In other words, embedded in the question is a passive assumption that in order to “be” Catholic—that is to say, to exist as a Catholic—one must be something that is true/real.

Here, I think, lies a potential mistake: Confusing being a true/real Catholic, with being a verifiable Catholic.

To be a true/real Catholic is to be Catholic in the most serious of ways, but to move that need for truth/reality into a matter of verifiability is to become a positivist (see, for example, A.J. Ayer on this point), not a Catholic. Yes, I want to say as-a-matter-of-fact that positivism and Catholicism are antithetical to each other.

So here is a more specific version of my question: What does it mean to be a true/real Catholic without confusing that truth/reality with vulgar, positivist verifiability?

Here is my answer: To truly and really be Catholic is to embrace the Cross, which will require a repeated rejection of “catholicism”—catholicism-for-me. This “rejection” is not cynical or wasteful in the usual sense of the word, but deep, fecund, and alive.

To reject catholicism in order to truly/really be Catholic is to deny that the Church is accountable to some human, epistemological standard of verifiability in order to be real and true. It is to cling to the mystery of our faith by the means of abandonment to the sheer (im)possibility of God.

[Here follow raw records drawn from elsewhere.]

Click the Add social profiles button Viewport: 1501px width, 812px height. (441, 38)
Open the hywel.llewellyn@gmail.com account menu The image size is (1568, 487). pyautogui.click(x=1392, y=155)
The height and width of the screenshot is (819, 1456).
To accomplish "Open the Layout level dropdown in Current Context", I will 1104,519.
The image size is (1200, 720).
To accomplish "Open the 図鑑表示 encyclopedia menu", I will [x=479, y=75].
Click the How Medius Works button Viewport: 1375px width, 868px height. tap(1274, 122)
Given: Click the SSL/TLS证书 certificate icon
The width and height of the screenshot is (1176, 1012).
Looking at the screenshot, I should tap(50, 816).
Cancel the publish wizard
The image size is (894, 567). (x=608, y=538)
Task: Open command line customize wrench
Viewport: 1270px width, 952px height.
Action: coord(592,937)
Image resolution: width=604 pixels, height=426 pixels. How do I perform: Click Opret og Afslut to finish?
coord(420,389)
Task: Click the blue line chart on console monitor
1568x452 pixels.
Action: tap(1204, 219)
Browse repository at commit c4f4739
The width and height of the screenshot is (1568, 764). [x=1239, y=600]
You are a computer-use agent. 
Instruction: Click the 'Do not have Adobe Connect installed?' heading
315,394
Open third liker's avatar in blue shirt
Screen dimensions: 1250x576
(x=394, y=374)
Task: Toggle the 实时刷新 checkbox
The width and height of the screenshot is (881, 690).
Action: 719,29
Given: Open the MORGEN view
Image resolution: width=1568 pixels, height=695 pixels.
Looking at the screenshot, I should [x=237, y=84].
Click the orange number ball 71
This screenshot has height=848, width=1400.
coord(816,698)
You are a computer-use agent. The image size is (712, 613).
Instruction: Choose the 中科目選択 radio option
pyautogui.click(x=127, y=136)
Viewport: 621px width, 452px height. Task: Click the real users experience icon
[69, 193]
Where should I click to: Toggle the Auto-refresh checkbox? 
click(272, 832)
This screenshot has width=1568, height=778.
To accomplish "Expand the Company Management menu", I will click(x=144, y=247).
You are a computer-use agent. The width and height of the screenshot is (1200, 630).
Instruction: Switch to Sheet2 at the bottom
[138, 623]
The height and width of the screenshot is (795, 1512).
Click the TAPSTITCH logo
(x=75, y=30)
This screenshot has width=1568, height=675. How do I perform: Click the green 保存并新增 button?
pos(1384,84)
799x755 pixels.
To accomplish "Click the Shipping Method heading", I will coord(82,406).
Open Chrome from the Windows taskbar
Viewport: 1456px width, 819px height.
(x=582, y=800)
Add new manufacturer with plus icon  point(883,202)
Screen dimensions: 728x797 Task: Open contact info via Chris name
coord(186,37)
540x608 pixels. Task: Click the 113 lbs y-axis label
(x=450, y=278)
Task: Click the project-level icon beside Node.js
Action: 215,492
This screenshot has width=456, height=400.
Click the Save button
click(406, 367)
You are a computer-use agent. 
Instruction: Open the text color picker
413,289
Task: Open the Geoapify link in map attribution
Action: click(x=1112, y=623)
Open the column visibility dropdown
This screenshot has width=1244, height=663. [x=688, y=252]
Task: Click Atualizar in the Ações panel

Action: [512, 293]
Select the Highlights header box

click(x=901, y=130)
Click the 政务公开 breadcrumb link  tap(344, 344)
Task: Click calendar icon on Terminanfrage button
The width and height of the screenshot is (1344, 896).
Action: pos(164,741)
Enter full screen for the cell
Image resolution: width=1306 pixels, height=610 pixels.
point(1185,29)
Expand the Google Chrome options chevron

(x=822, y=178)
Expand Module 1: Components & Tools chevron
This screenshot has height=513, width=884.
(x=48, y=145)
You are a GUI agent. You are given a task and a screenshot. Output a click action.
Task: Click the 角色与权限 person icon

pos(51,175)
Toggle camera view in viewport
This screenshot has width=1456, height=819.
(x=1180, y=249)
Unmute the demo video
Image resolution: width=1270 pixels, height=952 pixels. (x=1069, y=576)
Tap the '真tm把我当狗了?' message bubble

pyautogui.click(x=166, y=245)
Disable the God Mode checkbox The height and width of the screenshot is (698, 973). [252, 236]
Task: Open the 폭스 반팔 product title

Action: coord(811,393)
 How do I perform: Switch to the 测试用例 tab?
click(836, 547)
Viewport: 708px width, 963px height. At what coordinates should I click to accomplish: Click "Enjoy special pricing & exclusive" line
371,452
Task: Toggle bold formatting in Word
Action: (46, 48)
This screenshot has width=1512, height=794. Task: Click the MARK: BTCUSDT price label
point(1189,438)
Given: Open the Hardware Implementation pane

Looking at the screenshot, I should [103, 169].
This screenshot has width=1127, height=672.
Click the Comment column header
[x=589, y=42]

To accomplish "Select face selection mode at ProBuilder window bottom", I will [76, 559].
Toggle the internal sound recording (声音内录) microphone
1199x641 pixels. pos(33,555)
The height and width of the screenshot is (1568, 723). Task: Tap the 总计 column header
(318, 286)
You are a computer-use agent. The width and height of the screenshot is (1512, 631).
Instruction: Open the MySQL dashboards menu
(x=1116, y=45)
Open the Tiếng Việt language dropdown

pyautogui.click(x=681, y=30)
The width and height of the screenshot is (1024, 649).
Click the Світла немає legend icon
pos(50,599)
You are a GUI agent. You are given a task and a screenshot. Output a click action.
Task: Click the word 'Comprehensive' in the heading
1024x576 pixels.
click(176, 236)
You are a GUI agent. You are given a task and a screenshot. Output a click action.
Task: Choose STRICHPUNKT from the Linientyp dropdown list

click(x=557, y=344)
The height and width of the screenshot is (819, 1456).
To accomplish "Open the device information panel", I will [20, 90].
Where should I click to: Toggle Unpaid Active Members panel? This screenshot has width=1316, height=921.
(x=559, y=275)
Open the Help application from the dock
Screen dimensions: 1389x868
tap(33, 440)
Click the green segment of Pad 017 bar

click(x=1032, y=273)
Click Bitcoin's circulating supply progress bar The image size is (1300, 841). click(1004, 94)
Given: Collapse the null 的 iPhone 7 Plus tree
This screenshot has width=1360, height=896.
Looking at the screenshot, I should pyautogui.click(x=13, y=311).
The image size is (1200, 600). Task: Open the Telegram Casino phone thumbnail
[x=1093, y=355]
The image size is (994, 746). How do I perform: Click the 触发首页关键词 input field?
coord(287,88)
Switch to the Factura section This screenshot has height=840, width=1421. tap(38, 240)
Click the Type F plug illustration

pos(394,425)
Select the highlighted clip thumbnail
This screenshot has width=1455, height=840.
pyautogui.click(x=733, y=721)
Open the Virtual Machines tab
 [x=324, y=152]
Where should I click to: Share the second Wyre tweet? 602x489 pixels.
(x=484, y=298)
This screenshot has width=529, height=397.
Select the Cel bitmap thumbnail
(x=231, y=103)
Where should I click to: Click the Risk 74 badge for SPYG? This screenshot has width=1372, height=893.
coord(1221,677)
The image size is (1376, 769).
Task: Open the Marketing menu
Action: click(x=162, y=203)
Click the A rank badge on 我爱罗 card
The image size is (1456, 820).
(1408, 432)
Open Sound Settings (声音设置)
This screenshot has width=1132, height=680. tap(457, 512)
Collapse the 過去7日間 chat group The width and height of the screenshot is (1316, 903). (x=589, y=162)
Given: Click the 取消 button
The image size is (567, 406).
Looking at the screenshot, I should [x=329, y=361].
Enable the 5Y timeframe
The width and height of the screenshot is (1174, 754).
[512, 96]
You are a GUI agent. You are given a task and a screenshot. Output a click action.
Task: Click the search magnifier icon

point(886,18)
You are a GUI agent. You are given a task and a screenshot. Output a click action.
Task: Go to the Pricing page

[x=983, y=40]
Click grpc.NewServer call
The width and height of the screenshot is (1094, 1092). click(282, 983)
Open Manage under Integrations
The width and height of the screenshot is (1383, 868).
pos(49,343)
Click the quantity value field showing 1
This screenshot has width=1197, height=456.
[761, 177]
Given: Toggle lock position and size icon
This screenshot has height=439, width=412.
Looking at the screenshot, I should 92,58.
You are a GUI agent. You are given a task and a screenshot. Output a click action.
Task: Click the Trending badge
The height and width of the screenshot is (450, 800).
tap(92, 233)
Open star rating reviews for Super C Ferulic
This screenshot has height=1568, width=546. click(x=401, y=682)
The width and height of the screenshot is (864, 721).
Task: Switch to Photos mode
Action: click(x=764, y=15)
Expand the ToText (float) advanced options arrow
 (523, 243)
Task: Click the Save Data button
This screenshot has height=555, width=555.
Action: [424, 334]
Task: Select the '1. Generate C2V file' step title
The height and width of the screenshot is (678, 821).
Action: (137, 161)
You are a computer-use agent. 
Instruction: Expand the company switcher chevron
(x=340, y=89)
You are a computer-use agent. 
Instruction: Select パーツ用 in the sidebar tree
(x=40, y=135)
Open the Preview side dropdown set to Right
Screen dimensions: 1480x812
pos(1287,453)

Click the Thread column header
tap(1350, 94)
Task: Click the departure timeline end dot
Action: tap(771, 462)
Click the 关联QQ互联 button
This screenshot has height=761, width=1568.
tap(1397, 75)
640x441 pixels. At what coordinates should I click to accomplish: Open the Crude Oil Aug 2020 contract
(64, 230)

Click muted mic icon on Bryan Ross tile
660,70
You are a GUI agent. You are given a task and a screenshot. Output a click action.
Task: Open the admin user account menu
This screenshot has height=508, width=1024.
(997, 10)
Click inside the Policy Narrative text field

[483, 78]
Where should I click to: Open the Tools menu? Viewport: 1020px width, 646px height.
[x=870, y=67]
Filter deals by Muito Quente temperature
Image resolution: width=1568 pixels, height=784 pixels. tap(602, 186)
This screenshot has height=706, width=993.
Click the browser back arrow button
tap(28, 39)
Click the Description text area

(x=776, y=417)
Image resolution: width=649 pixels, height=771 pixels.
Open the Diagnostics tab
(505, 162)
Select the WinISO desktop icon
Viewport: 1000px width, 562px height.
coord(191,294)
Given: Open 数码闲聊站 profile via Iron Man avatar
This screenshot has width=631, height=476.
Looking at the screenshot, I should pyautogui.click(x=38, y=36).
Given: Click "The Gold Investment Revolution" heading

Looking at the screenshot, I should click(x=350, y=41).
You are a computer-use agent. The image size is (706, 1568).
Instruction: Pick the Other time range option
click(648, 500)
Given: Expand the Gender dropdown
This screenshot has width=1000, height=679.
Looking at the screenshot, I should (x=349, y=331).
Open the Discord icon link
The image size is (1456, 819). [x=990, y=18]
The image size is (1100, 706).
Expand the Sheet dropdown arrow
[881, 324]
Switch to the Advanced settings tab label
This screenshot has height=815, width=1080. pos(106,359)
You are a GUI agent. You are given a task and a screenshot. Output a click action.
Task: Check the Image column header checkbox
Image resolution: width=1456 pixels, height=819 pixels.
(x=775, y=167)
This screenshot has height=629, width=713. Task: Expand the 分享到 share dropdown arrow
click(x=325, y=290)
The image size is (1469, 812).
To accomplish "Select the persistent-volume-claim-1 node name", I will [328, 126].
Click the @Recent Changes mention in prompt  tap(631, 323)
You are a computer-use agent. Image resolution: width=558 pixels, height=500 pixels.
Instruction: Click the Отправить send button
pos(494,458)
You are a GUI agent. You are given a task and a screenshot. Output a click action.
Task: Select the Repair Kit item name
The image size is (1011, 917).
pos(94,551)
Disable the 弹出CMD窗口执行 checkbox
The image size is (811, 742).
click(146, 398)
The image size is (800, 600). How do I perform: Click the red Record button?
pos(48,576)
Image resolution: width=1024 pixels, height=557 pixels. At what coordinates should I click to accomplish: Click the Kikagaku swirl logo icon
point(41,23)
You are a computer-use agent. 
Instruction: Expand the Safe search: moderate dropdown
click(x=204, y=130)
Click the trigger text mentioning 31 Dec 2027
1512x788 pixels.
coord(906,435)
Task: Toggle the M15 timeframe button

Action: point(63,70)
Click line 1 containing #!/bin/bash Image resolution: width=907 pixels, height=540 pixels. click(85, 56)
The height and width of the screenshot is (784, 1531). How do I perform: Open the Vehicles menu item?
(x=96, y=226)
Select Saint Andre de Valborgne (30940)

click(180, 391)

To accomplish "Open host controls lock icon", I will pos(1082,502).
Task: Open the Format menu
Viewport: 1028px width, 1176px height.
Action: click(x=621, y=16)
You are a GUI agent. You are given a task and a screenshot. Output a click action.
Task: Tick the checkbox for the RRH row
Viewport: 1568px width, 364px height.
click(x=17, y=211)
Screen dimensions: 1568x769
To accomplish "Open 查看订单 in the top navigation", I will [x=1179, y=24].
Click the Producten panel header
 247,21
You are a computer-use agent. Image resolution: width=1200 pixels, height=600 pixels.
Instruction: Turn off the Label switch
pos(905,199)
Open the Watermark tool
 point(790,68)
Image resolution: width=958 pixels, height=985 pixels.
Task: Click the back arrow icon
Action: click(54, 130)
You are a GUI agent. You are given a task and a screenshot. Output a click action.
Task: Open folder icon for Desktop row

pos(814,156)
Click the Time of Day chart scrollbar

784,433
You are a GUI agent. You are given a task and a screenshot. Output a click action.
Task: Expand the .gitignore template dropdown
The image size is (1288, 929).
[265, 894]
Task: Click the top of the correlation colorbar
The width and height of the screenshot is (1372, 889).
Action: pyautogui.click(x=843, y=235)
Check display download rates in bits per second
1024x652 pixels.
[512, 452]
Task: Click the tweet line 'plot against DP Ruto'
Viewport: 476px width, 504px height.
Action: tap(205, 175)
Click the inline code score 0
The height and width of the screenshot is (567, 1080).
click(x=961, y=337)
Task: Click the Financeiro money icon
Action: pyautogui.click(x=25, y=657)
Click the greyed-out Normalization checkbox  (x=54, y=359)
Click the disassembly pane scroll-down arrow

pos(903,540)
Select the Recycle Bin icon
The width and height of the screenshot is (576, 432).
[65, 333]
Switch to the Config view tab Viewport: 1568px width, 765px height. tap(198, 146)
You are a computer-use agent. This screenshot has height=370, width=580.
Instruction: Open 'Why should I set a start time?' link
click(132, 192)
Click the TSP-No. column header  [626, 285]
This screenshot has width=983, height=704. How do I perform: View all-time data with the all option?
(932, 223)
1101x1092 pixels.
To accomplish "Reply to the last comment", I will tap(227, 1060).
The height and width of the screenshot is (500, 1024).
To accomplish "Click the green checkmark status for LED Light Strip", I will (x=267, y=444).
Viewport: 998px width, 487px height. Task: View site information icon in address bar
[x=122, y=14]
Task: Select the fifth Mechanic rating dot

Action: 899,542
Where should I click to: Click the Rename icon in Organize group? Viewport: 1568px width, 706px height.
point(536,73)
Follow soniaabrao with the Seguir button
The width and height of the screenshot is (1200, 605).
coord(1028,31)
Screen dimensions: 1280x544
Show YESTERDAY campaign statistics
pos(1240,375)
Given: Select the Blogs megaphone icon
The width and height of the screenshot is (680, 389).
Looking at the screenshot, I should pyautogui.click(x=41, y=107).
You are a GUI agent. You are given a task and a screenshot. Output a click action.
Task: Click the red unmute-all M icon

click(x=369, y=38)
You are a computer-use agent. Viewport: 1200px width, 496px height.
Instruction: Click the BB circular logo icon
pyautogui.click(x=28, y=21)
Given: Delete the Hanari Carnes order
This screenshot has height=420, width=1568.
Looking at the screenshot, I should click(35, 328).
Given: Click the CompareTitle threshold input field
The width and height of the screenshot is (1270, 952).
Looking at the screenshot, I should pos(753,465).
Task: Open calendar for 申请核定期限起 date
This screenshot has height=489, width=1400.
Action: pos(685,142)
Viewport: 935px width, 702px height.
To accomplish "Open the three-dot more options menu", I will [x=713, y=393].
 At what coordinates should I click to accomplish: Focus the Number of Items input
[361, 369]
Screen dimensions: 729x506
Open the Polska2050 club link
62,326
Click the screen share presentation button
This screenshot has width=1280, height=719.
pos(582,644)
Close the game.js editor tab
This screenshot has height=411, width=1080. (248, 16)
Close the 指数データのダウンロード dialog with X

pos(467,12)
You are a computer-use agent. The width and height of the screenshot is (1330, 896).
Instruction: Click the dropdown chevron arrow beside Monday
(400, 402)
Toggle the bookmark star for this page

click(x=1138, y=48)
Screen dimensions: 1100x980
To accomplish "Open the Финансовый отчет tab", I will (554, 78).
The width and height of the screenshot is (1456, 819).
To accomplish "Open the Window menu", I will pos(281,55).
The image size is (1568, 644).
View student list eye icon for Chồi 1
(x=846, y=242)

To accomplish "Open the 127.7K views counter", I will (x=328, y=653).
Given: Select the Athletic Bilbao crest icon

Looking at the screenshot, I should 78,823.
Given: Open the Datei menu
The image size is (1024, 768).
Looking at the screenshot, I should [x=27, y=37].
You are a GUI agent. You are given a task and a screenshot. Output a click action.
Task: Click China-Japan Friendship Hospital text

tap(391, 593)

I know that some will accuse me of going on a wild, postmodern goose chase on this one. But there is a very straightforward concern that I want to address. I want to say that “to be Catholic” is not, primarily, a matter of preserving a fixed and sterile identity or a creed—or even Jesus (as if the Son of God is in need of actual preservation). In fact, I think that it is exactly the opposite. “To be Catholic” is to find the true and the real in the overflowing, dynamic nature of our faith that flows directly from the excessive source: the truth/reality of God, not god-for-me.

To be Catholic, then, is to enter into the mystery of the overflow of Grace without clinging defensively to the portion that is left in our cup as some kind of solitary thing in itself. To be Catholic is precisely to not be catholic in the way that says that to be something you must be able to verify that thing using science-like—human, in other words—things. To be Catholic is to die as God dies. In that divine death we find a life that is not the life we know or can expect, but a true, real and therefore new life.

To restlessly seek new life, is the life of death that our faith requires, again and again, I think. Another (better) word for new life is this: Love.